Who is setting this narrative? In addition to the usual suspects, add Politico, as in this post by Alexander Burns:
Conservatives don’t like him. They really don’t like him.
But as Mitt Romney continues to outshine his rivals in every debate and looks more and more like the last man standing in the Republican presidential primary, even longtime critics are slowly — and in some cases, bitterly — coming around to the idea that he may end up as the GOP.
If the 2012 primary was supposed to be a fight between Romney and a single anti-Romney candidate, the anybody-but-Mitt bloc has plainly failed to put up a real fight, at least so far. And with only eight weeks to go before the Iowa caucuses, skeptical elements of the Republican base have begun to worry that they may have missed the opportunity to stop him.
Since when did Romney “outshine his rivals in every debate”? That’s nonsense; by any measure the debates have been the Newt Show, giving Newt a chance to move from has been to rising star.

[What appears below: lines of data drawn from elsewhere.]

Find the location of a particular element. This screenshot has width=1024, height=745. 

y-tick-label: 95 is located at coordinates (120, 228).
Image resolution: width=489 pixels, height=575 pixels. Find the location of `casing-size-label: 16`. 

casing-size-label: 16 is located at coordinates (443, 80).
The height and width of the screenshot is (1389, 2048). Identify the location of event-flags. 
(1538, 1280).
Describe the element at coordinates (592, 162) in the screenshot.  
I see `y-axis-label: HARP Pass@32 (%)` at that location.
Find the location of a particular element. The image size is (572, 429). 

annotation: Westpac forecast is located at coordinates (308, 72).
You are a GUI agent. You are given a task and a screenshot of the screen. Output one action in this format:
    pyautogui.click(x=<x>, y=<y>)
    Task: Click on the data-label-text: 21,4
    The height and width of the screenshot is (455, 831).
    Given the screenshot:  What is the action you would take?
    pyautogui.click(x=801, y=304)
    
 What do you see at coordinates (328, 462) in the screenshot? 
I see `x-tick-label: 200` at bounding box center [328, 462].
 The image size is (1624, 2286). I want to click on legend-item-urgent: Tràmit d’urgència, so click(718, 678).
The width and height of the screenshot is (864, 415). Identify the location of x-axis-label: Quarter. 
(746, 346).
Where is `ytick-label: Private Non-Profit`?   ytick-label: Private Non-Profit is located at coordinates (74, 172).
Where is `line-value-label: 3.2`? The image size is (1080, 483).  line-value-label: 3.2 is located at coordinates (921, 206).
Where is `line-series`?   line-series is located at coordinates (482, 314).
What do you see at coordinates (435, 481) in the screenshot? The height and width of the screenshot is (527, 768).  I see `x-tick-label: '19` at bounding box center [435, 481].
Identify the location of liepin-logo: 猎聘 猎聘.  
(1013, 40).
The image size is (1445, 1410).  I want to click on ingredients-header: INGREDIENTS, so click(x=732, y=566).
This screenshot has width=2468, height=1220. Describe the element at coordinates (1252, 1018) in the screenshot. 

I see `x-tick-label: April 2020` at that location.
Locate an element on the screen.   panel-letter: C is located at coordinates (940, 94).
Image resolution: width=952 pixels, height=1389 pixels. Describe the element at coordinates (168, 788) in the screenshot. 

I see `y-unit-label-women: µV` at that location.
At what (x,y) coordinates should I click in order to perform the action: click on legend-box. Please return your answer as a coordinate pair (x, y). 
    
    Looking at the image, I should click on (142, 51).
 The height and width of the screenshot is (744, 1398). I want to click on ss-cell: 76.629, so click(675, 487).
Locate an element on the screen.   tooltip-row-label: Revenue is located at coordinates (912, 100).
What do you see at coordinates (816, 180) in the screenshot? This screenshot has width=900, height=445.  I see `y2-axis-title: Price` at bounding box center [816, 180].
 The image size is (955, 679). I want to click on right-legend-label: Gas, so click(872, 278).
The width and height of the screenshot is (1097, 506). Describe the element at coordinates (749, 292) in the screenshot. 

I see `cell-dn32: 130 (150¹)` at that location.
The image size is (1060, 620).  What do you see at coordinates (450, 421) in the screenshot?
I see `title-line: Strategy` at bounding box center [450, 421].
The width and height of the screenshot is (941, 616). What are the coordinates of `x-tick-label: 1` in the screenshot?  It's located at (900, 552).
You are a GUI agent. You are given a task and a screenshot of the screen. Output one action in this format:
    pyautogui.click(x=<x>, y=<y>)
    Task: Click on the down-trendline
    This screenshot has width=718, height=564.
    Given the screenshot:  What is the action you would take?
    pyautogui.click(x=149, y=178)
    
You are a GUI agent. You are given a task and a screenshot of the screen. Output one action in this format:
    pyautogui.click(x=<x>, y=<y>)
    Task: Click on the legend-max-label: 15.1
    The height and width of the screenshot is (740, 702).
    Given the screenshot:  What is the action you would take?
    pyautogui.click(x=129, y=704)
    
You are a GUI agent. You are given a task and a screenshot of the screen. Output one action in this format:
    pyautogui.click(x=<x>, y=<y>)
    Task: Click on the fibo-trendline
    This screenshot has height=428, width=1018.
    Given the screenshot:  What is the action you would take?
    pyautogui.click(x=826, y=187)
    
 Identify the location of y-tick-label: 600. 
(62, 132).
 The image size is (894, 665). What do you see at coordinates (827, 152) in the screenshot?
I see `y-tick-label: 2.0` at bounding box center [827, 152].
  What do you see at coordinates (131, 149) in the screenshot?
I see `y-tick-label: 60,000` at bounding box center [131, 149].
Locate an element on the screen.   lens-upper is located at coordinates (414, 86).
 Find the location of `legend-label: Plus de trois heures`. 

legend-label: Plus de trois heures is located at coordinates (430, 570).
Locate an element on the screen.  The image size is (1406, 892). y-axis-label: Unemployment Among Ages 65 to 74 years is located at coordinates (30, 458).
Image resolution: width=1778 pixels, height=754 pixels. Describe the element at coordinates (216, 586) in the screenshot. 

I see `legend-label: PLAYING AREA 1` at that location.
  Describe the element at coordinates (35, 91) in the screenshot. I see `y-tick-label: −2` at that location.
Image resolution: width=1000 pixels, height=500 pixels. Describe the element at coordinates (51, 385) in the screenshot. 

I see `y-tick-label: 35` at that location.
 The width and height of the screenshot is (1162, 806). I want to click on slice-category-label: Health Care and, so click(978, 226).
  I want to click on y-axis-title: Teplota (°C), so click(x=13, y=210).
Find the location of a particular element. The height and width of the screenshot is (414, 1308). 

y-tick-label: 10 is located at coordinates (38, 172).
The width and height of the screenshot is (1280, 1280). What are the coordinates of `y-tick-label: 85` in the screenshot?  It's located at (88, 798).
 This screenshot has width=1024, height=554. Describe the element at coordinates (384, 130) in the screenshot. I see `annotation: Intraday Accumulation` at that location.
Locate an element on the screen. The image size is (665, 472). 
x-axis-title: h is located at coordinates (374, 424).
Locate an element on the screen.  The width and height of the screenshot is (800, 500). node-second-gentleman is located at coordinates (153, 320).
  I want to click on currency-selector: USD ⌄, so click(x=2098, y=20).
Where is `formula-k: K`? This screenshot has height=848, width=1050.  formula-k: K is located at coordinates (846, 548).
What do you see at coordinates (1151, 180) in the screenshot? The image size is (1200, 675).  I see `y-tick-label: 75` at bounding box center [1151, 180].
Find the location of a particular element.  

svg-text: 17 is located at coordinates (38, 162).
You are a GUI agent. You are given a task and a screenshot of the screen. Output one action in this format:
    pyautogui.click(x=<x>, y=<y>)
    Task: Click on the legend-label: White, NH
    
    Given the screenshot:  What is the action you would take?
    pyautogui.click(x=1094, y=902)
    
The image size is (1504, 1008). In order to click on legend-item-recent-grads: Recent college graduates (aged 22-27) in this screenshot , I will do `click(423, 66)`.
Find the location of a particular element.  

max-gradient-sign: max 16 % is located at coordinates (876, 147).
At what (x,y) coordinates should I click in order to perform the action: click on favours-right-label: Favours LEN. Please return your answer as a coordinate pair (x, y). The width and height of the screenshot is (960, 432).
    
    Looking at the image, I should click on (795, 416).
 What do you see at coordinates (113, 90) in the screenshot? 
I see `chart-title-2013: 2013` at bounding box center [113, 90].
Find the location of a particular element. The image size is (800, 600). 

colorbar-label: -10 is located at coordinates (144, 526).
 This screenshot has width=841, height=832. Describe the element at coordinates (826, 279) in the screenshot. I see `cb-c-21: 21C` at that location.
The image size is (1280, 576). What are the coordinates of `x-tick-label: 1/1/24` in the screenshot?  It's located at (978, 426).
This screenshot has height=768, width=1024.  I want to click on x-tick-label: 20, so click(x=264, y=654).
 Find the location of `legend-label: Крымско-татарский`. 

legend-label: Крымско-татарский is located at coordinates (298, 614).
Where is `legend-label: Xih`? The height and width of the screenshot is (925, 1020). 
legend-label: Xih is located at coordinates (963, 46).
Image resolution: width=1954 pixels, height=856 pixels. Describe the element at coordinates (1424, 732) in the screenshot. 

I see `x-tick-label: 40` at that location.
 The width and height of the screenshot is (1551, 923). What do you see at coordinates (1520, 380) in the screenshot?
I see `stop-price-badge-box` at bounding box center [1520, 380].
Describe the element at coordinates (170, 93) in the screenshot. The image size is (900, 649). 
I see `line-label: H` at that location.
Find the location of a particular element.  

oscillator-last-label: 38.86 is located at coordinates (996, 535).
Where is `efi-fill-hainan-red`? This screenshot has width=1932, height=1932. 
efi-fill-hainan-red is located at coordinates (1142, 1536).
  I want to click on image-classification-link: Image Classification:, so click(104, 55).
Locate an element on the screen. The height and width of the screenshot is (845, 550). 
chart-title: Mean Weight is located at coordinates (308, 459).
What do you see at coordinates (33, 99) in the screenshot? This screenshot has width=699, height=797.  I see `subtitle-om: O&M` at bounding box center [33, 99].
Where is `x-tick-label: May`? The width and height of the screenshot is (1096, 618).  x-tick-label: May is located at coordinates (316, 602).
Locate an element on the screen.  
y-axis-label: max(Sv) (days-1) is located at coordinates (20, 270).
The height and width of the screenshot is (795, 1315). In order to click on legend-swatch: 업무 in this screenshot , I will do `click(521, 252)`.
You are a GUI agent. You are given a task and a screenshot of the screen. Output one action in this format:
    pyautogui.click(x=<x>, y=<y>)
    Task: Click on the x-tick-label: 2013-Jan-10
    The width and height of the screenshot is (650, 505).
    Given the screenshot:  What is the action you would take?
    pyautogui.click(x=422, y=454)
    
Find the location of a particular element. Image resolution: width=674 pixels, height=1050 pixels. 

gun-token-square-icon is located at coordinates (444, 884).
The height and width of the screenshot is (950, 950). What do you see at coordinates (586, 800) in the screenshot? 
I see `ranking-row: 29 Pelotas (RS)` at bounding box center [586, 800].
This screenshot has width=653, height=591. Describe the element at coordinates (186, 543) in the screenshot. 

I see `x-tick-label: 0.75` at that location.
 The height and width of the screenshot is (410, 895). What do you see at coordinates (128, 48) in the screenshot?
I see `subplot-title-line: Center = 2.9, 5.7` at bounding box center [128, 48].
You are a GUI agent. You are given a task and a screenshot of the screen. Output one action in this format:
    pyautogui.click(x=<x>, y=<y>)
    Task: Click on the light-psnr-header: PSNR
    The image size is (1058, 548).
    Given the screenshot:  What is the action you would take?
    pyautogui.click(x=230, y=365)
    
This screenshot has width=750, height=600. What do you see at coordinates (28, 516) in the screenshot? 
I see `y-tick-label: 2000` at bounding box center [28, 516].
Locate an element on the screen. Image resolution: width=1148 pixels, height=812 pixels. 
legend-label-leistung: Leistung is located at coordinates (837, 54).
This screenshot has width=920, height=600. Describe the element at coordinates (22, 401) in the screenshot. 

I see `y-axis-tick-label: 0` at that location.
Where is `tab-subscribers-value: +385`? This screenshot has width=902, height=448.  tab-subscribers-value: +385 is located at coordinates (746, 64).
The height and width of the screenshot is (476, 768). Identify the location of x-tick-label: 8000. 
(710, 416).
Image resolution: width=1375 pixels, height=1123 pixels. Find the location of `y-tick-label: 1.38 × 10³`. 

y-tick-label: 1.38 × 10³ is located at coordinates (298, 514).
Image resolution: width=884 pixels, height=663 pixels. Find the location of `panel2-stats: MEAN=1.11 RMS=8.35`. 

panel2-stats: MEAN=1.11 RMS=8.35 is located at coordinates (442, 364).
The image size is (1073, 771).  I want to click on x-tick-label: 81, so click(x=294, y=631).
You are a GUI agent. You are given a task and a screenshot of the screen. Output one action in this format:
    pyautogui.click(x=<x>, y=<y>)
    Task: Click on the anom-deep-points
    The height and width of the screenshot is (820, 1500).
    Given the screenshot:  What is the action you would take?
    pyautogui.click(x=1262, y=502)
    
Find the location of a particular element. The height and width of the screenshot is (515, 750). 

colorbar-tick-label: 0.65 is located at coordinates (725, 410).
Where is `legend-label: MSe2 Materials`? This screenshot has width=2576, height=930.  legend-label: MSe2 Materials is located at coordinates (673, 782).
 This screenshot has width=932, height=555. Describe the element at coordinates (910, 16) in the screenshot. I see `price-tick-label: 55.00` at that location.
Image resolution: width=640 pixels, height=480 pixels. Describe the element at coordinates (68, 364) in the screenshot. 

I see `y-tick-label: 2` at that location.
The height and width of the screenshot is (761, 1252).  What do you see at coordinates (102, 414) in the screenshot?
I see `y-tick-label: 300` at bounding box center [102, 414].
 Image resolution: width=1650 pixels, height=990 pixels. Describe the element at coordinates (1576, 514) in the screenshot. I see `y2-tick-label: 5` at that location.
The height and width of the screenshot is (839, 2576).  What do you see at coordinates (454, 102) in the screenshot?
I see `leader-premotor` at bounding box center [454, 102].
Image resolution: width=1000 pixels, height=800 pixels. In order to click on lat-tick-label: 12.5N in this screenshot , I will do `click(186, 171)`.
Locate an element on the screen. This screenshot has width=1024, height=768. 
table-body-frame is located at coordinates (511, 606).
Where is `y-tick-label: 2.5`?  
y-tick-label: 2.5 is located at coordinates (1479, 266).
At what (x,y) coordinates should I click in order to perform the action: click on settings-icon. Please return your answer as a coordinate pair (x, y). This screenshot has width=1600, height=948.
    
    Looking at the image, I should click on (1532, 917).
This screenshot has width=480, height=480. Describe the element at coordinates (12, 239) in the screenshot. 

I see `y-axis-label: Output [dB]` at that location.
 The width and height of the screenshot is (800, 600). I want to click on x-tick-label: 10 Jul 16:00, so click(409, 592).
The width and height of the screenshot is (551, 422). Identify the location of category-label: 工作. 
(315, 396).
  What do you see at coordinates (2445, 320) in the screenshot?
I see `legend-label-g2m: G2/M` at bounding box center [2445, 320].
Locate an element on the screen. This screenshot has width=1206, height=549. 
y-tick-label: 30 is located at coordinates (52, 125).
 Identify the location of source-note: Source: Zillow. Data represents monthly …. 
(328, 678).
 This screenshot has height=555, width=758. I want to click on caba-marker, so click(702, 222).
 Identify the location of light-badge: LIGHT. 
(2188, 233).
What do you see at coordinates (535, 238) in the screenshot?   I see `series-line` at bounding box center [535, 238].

What about this narrative of no alternative viable candidate pushed by Burns? How convenient, considering how Politico obsessively has gone after Herman Cain. But what about Newt, who now is in a statistical dead heat in most polls with Romney and Cain?
Burns has an answer for that also, in his post yesterday reprinting a negative e-mail being circulated about Newt, Anti-Newt Gingrich chatter begins:
A conservative source forwards an anti-Newt Gingrich email making the rounds this weekend, drawing Republicans’ attention to the former House speaker’s history of off-message and ideologically erratic comments.
The email is a reminder of the challenge Gingrich faces ahead of him, if he really has to go through the same level of vetting as other credible GOP presidential candidates — like Rick Perry and Michele Bachmann did when they were on the upswing in the polls. But it’s also a sign that Gingrich’s rise is being taken seriously by his opponents inside the party.
No one but Mitt, that’s the media narrative for now. But it will not last. Once Romney gets the nomination, Politico obsessively will run articles similar to this (likely unfair and distorted) report in the Chicago Sun-Times, How Romney grew rich by plundering companies:
If Mitt Romney wins the GOP nomination for president, the narrative for his 2012 run is pretty clear. He will tout his credentials as a savvy businessman who knows how to create jobs.
What Romney won’t tell you is that what he really knows how to do is create massive amounts of wealth for himself and his partners.
Jobs are another matter….
“Millions for me, a pink slip for thee,” is the playbook of many private equity firms, and Romney was one of their savviest players.
There is nothing inevitable about Romney’s nomination, other than the fact that the media is building him up in order to tear him down.